Directions:
Render these lines as a JSON list of strings, with one string per line and any blank lines omitted. Include every item.

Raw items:
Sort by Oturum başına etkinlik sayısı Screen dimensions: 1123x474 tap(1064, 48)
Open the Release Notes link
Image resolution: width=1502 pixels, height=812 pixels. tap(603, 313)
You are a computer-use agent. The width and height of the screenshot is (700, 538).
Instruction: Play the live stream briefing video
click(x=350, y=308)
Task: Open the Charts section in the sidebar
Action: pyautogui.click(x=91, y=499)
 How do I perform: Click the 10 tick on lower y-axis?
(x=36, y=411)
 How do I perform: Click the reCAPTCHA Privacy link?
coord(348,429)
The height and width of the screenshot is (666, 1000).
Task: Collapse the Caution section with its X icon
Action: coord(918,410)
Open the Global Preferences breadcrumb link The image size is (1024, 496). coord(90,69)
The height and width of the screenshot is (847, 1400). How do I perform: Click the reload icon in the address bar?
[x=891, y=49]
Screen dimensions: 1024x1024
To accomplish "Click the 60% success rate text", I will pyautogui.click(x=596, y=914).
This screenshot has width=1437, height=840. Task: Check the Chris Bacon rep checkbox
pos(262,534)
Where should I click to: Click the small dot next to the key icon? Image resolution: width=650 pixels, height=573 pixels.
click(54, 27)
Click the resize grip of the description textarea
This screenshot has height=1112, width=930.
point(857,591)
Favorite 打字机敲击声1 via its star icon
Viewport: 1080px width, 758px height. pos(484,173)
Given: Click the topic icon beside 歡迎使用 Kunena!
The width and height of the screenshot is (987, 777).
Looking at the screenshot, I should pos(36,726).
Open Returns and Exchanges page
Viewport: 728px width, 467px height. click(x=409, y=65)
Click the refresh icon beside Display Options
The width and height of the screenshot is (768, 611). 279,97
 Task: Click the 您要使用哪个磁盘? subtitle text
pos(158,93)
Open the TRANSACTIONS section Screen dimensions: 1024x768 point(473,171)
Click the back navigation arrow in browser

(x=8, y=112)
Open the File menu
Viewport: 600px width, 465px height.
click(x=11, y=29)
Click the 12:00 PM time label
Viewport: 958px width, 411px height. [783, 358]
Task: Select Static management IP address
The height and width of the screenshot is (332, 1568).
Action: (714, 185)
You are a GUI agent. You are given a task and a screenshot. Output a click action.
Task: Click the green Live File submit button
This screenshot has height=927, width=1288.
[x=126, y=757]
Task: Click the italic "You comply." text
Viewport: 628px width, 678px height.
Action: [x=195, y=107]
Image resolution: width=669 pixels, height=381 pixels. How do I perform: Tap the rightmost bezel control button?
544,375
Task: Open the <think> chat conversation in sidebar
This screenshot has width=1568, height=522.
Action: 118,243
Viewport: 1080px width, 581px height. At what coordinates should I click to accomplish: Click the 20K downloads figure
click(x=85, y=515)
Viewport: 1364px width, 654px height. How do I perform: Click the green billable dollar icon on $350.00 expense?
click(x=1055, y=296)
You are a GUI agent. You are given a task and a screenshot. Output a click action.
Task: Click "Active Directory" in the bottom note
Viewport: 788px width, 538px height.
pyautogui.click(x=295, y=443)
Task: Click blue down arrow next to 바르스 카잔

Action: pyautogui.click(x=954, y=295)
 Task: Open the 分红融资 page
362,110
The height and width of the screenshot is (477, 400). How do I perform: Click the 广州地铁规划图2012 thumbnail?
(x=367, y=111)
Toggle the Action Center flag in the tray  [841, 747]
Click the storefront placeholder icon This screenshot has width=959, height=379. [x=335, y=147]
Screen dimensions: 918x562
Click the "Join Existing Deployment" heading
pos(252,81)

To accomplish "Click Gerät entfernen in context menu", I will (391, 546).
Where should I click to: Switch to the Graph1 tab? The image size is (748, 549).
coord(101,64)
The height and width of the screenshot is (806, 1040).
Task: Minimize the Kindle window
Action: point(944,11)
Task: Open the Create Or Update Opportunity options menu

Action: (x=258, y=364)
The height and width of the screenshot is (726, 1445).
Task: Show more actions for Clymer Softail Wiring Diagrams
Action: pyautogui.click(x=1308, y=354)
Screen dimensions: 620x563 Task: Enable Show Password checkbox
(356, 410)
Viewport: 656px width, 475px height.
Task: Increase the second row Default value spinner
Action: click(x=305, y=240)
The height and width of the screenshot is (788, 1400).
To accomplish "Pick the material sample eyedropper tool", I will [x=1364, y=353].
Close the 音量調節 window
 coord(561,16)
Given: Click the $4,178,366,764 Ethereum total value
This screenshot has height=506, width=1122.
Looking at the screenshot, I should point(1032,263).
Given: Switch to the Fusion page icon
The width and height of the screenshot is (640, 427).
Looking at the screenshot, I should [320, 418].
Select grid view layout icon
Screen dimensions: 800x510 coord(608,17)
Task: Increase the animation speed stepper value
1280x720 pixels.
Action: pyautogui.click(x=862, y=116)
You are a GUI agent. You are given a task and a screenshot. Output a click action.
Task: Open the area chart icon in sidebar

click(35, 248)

Response to the exercise:
[
  "Sort by Oturum başına etkinlik sayısı Screen dimensions: 1123x474 tap(1064, 48)",
  "Open the Release Notes link",
  "Image resolution: width=1502 pixels, height=812 pixels. tap(603, 313)",
  "You are a computer-use agent. The width and height of the screenshot is (700, 538).",
  "Instruction: Play the live stream briefing video",
  "click(x=350, y=308)",
  "Task: Open the Charts section in the sidebar",
  "Action: pyautogui.click(x=91, y=499)",
  " How do I perform: Click the 10 tick on lower y-axis?",
  "(x=36, y=411)",
  " How do I perform: Click the reCAPTCHA Privacy link?",
  "coord(348,429)",
  "The height and width of the screenshot is (666, 1000).",
  "Task: Collapse the Caution section with its X icon",
  "Action: coord(918,410)",
  "Open the Global Preferences breadcrumb link The image size is (1024, 496). coord(90,69)",
  "The height and width of the screenshot is (847, 1400). How do I perform: Click the reload icon in the address bar?",
  "[x=891, y=49]",
  "Screen dimensions: 1024x1024",
  "To accomplish \"Click the 60% success rate text\", I will pyautogui.click(x=596, y=914).",
  "This screenshot has width=1437, height=840. Task: Check the Chris Bacon rep checkbox",
  "pos(262,534)",
  "Where should I click to: Click the small dot next to the key icon? Image resolution: width=650 pixels, height=573 pixels.",
  "click(54, 27)",
  "Click the resize grip of the description textarea",
  "This screenshot has height=1112, width=930.",
  "point(857,591)",
  "Favorite 打字机敲击声1 via its star icon",
  "Viewport: 1080px width, 758px height. pos(484,173)",
  "Given: Click the topic icon beside 歡迎使用 Kunena!",
  "The width and height of the screenshot is (987, 777).",
  "Looking at the screenshot, I should pos(36,726).",
  "Open Returns and Exchanges page",
  "Viewport: 728px width, 467px height. click(x=409, y=65)",
  "Click the refresh icon beside Display Options",
  "The width and height of the screenshot is (768, 611). 279,97",
  " Task: Click the 您要使用哪个磁盘? subtitle text",
  "pos(158,93)",
  "Open the TRANSACTIONS section Screen dimensions: 1024x768 point(473,171)",
  "Click the back navigation arrow in browser",
  "(x=8, y=112)",
  "Open the File menu",
  "Viewport: 600px width, 465px height.",
  "click(x=11, y=29)",
  "Click the 12:00 PM time label",
  "Viewport: 958px width, 411px height. [783, 358]",
  "Task: Select Static management IP address",
  "The height and width of the screenshot is (332, 1568).",
  "Action: (714, 185)",
  "You are a GUI agent. You are given a task and a screenshot. Output a click action.",
  "Task: Click the green Live File submit button",
  "This screenshot has height=927, width=1288.",
  "[x=126, y=757]",
  "Task: Click the italic \"You comply.\" text",
  "Viewport: 628px width, 678px height.",
  "Action: [x=195, y=107]",
  "Image resolution: width=669 pixels, height=381 pixels. How do I perform: Tap the rightmost bezel control button?",
  "544,375",
  "Task: Open the <think> chat conversation in sidebar",
  "This screenshot has width=1568, height=522.",
  "Action: 118,243",
  "Viewport: 1080px width, 581px height. At what coordinates should I click to accomplish: Click the 20K downloads figure",
  "click(x=85, y=515)",
  "Viewport: 1364px width, 654px height. How do I perform: Click the green billable dollar icon on $350.00 expense?",
  "click(x=1055, y=296)",
  "You are a GUI agent. You are given a task and a screenshot. Output a click action.",
  "Task: Click \"Active Directory\" in the bottom note",
  "Viewport: 788px width, 538px height.",
  "pyautogui.click(x=295, y=443)",
  "Task: Click blue down arrow next to 바르스 카잔",
  "Action: pyautogui.click(x=954, y=295)",
  " Task: Open the 分红融资 page",
  "362,110",
  "The height and width of the screenshot is (477, 400). How do I perform: Click the 广州地铁规划图2012 thumbnail?",
  "(x=367, y=111)",
  "Toggle the Action Center flag in the tray  [841, 747]",
  "Click the storefront placeholder icon This screenshot has width=959, height=379. [x=335, y=147]",
  "Screen dimensions: 918x562",
  "Click the \"Join Existing Deployment\" heading",
  "pos(252,81)",
  "To accomplish \"Click Gerät entfernen in context menu\", I will (391, 546).",
  "Where should I click to: Switch to the Graph1 tab? The image size is (748, 549).",
  "coord(101,64)",
  "The height and width of the screenshot is (806, 1040).",
  "Task: Minimize the Kindle window",
  "Action: point(944,11)",
  "Task: Open the Create Or Update Opportunity options menu",
  "Action: (x=258, y=364)",
  "The height and width of the screenshot is (726, 1445).",
  "Task: Show more actions for Clymer Softail Wiring Diagrams",
  "Action: pyautogui.click(x=1308, y=354)",
  "Screen dimensions: 620x563 Task: Enable Show Password checkbox",
  "(356, 410)",
  "Viewport: 656px width, 475px height.",
  "Task: Increase the second row Default value spinner",
  "Action: click(x=305, y=240)",
  "The height and width of the screenshot is (788, 1400).",
  "To accomplish \"Pick the material sample eyedropper tool\", I will [x=1364, y=353].",
  "Close the 音量調節 window",
  " coord(561,16)",
  "Given: Click the $4,178,366,764 Ethereum total value",
  "This screenshot has height=506, width=1122.",
  "Looking at the screenshot, I should point(1032,263).",
  "Given: Switch to the Fusion page icon",
  "The width and height of the screenshot is (640, 427).",
  "Looking at the screenshot, I should [320, 418].",
  "Select grid view layout icon",
  "Screen dimensions: 800x510 coord(608,17)",
  "Task: Increase the animation speed stepper value",
  "1280x720 pixels.",
  "Action: pyautogui.click(x=862, y=116)",
  "You are a GUI agent. You are given a task and a screenshot. Output a click action.",
  "Task: Open the area chart icon in sidebar",
  "click(35, 248)"
]